PROBLEM 1: From the passage on Rubbo's later life and legacy below, extract the text from "He was arrested" to "for many years." word for word.
PROBLEM 2: Continue the passage about Rubbo's later life and legacy from the point where it ends, not the data that follows it.

SELECTED PASSAGE:

>>>>>

He founded the Dante Alighieri Art and Literary Society, and in 1954 became a life member of the Society of Artists.

== Later life and death ==
As critical attention drifted away from him in the 1930s and 1940s, Rubbo gave away a large amount of his own work to public galleries, to schools and societies, and to wartime fundraising.

He was arrested in 1940 as a potentially subversive enemy alien and briefly interned as a result of Italy's entering the Second World War. He continued to donate his work to charities throughout the war period. A former student, Frances Ellis, took over the management of his atelier classes in 1941.

On his retirement, one of his teaching staff, Giuseppe Fontanelli Bissietta, a member of the Six Directions group, took over the Antonio Dattilo Rubbo School in Century House, 70 Pitt Street.

Rubbo died on 1 June 1955 in his sleep at his Mosman home and was cremated. He had suffered from angina for many years.

== Legacy ==
Rubbo is remembered less for his own painting than as the teacher who opened Australian art students to modernism. In 1922, the Royal Art Society appointed their first eight Fellows, among them Dattilo-Rubbo, William Lister Lister, Charles Bryant, J. S. Watkins, Lawson Balfour, James R. Jackson, Sir John Langstaff and Margaret Preston. A decade later in 1932, Rubbo was honoured with the title Cavaliere of the Order of the Crown of Italy.

<<<<<

GIVEN DATA:

>>>>>

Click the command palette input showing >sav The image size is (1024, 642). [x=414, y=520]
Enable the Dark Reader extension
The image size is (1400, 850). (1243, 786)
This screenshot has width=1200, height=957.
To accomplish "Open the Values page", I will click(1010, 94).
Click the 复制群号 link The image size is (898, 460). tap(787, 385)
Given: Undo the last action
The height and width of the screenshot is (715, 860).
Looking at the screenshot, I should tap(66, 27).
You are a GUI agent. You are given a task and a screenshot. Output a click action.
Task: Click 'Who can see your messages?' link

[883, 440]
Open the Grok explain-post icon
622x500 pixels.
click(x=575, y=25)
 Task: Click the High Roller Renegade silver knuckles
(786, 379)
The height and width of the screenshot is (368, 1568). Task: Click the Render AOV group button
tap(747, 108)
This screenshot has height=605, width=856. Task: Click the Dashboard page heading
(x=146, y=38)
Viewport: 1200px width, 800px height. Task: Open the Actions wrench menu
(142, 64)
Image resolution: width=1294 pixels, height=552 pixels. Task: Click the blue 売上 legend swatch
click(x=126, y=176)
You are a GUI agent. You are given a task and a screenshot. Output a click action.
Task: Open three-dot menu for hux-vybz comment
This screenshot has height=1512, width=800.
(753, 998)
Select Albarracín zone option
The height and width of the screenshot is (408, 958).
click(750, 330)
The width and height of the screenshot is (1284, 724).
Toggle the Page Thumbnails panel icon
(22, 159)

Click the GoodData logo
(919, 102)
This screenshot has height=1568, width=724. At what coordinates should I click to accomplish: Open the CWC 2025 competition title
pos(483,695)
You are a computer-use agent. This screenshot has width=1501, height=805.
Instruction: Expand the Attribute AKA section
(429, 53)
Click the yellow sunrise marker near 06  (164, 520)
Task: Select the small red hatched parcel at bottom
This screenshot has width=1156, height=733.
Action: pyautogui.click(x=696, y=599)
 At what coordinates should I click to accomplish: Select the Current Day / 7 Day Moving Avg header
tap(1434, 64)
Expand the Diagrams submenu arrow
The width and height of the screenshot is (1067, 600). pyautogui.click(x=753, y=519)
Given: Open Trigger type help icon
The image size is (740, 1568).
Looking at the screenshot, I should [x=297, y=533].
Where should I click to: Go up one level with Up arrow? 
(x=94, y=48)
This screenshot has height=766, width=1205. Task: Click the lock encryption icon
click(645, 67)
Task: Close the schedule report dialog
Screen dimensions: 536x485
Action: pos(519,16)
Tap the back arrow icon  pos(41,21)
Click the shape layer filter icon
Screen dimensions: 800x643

<<<<<

TASK RESULT 1:
He was arrested in 1940 as a potentially subversive enemy alien and briefly interned as a result of Italy's entering the Second World War. He continued to donate his work to charities throughout the war period. A former student, Frances Ellis, took over the management of his atelier classes in 1941.

On his retirement, one of his teaching staff, Giuseppe Fontanelli Bissietta, a member of the Six Directions group, took over the Antonio Dattilo Rubbo School in Century House, 70 Pitt Street.

Rubbo died on 1 June 1955 in his sleep at his Mosman home and was cremated. He had suffered from angina for many years.

TASK RESULT 2:
A retrospective of his work was held at the Manly Art Gallery & Museum from December 1980 to January 1981, and the gallery's Dattilo-Rubbo Gallery remains named for him. His self-portrait and portrait by Evelyn Chapman are held by the Art Gallery of New South Wales, and Arthur Murch's 1935 portrait of him is in the National Portrait Gallery.

During his lifetime, he donated to the Municipality of Frattamaggiore six of his works, including a self-portrait, on the occasion of the National Painting Exhibition of 1955. He also contributed AUD£50 for the purchase of classically inspired paintings for a municipal art gallery to be established. In recognition of his generosity, the Municipality awarded him honorary citizenship and a gold medal, which arrived after his death.